PROVIDED ENTRIES ::

..........

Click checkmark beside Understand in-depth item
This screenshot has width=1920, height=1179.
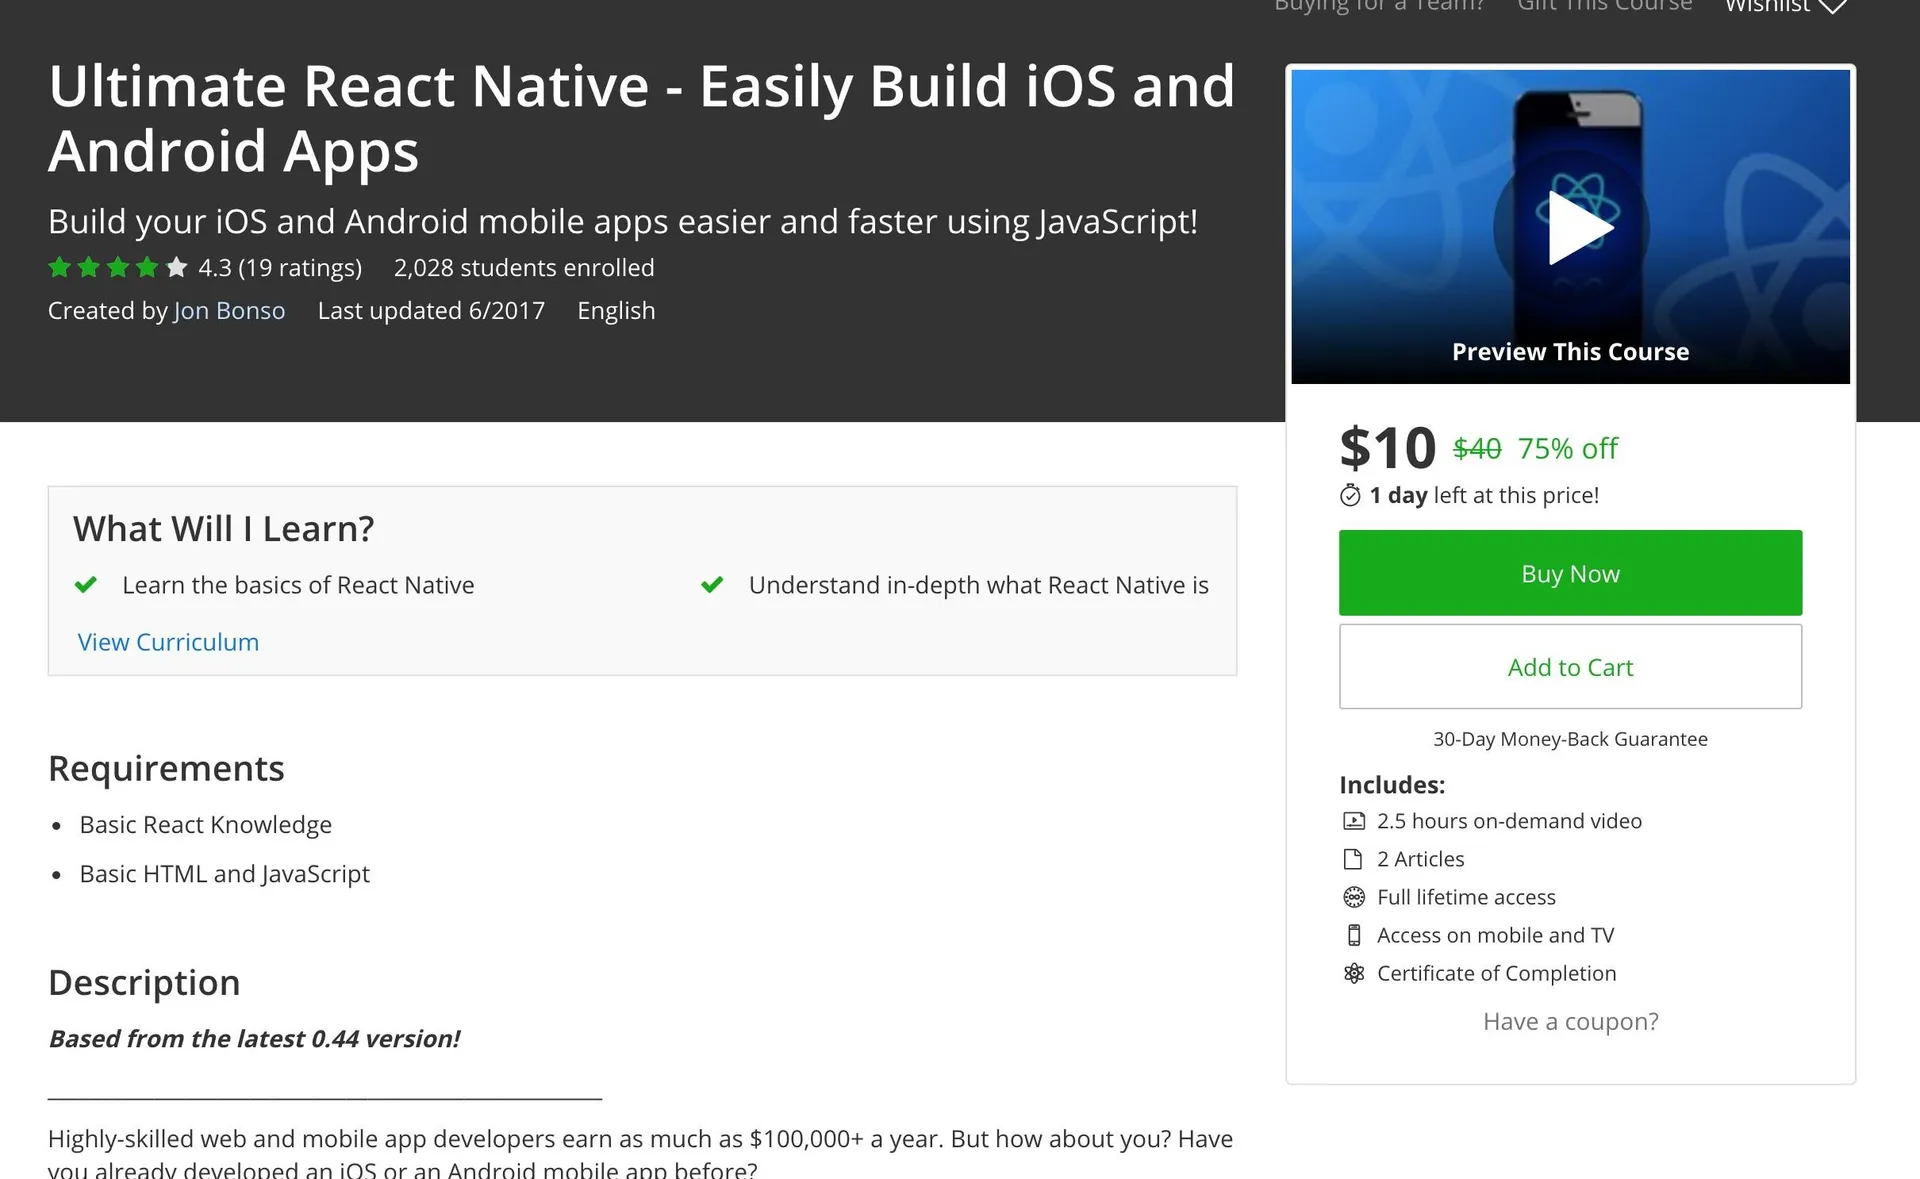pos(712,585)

..........

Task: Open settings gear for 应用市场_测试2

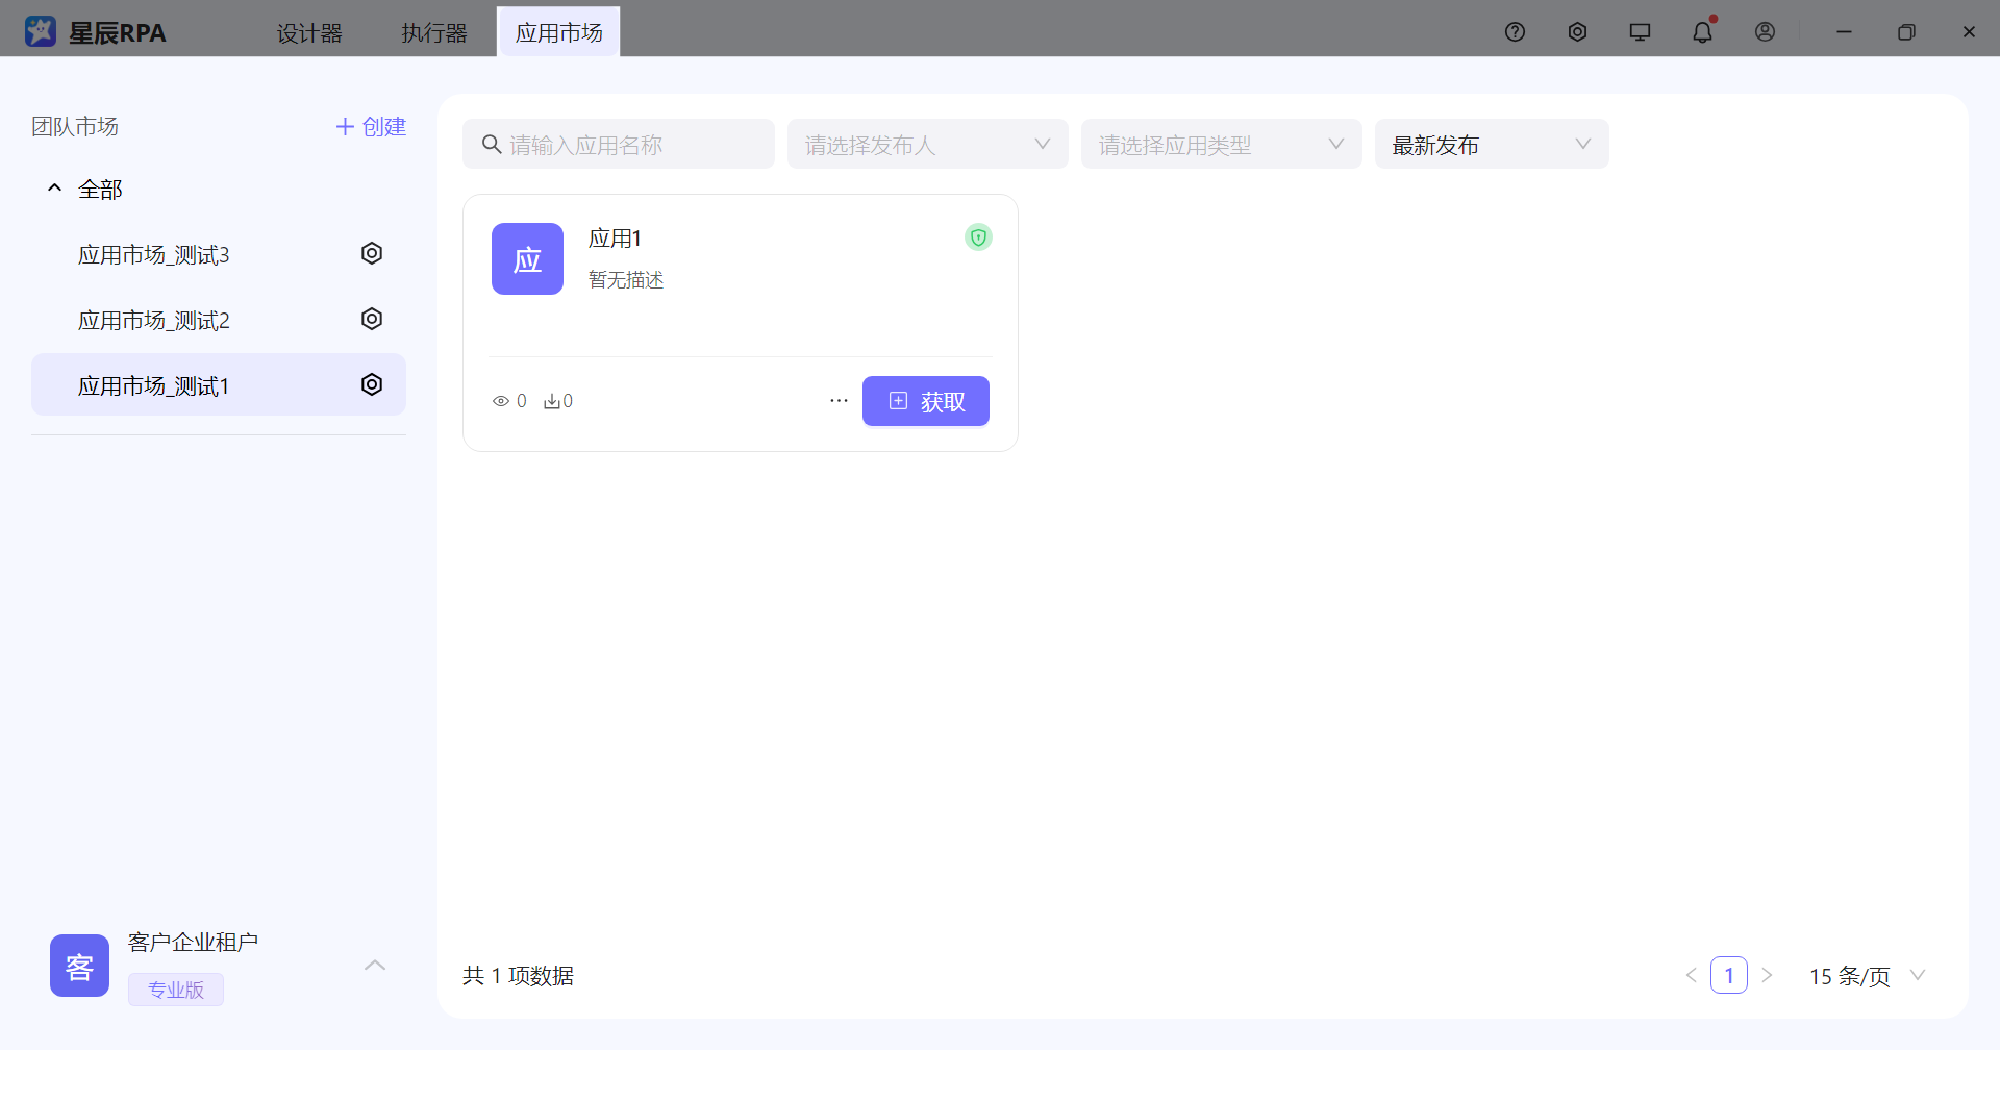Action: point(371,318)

..........

EXERCISE GOAL :: Add 47 to every coordinate in the answers across the stretch from the line containing "Click checkmark beside" through the line containing "pos(712,585)", and write out only those lines again, requests included. Leave the pictures out.

EXERCISE RESULT ::
Click checkmark beside Understand in-depth item
This screenshot has width=1920, height=1179.
pos(759,632)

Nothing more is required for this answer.